Sources in Brussels do not expect the standing committee, which votes by qualified majority, or the Commission to go beyond taking measures to protect the markets and consumers of the other 14 member states. Even recommending to the British that they should slaughter some of their herd is regarded as fraught with political dangers - better to let the logic of the collapse of their markets force the British to take the decision "freely" for themselves.

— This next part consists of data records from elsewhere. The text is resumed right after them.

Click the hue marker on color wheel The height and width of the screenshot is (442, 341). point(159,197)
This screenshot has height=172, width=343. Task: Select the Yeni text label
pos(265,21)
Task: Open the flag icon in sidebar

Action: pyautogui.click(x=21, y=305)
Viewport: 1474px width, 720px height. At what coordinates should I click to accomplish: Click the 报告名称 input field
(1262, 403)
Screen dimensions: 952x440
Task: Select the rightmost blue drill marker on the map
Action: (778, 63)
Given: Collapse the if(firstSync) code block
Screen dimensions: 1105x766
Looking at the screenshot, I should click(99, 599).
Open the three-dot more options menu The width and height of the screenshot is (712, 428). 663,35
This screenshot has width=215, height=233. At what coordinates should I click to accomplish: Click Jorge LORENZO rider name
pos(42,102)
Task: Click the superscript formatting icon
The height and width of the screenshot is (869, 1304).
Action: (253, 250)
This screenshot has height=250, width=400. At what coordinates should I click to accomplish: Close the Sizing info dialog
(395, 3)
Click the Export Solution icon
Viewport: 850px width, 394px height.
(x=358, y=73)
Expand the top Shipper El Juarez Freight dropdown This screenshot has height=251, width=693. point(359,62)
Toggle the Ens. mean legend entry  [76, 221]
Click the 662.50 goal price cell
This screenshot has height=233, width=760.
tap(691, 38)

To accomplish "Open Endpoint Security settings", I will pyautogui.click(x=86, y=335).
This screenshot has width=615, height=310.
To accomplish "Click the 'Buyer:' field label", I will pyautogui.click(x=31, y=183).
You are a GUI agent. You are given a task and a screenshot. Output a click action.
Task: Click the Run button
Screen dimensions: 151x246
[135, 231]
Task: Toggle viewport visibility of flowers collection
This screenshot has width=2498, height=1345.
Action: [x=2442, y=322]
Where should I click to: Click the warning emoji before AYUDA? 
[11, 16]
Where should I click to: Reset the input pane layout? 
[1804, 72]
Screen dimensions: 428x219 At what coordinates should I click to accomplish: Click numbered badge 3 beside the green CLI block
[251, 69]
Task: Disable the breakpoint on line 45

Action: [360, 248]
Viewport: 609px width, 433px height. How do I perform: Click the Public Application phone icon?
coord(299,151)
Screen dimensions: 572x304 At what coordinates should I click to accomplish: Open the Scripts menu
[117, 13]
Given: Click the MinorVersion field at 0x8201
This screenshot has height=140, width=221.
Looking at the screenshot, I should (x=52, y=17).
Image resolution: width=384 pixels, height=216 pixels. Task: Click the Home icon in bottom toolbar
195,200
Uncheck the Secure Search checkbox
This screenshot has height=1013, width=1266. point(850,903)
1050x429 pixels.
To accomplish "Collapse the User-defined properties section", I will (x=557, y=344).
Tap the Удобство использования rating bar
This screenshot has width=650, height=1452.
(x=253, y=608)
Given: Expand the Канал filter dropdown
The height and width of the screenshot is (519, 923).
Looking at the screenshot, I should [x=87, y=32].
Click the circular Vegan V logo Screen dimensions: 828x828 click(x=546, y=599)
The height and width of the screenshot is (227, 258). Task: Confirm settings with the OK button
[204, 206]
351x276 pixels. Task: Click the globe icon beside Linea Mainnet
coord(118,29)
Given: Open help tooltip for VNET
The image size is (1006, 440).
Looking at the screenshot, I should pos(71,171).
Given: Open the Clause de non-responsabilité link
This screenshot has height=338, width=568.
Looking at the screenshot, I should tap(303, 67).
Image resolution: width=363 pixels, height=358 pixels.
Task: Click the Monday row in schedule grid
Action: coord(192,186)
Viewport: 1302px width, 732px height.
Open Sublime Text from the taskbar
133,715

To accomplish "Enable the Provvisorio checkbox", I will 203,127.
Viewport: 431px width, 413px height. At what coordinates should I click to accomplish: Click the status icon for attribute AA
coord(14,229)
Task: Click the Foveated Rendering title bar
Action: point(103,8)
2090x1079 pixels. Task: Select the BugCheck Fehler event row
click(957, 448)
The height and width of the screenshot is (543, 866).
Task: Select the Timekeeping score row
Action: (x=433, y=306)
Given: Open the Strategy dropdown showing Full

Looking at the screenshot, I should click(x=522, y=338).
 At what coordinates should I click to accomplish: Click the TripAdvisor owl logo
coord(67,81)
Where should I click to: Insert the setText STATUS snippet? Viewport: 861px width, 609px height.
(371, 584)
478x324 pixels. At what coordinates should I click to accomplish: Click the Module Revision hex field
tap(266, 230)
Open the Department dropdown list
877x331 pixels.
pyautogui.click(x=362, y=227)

Not that there won't be calls on Brussels to help with a compensation package, as the British Labour Party's agriculture spokesman, Mr Gavin Strang, made clear yesterday when he called for a limited cull of the national herd. "We want a package, hopefully supported by Europe, funded from the Common Agricultural Policy, to accelerate reduction of the number of BSE cases," he said.

A cull would be enormously expensive, even if applied only to the 1 million of the 11 million British herd which was born before 1990. Currently, the British Ministry of Agriculture is paying compensation of £700 sterling per BSE infected animal put down. With the costs of slaughter and incineration added on, experts put the bill for such a limited slaughter at well in excess of £1 billion sterling. The slaughter of the full herd could cost up to £20 billion sterling.

The implications for the British economy and the EU's farm budget are colossal - only 10 days ago the Commission identified savings in the farm budget between 1997 and 1999 of £4 billion, largely attributable to the GATT reforms.

The Commission President, Mr Jacques Santer, had suggested that half the savings could be returned to the member states and the other half invested in job creation projects such as the Trans European Networks.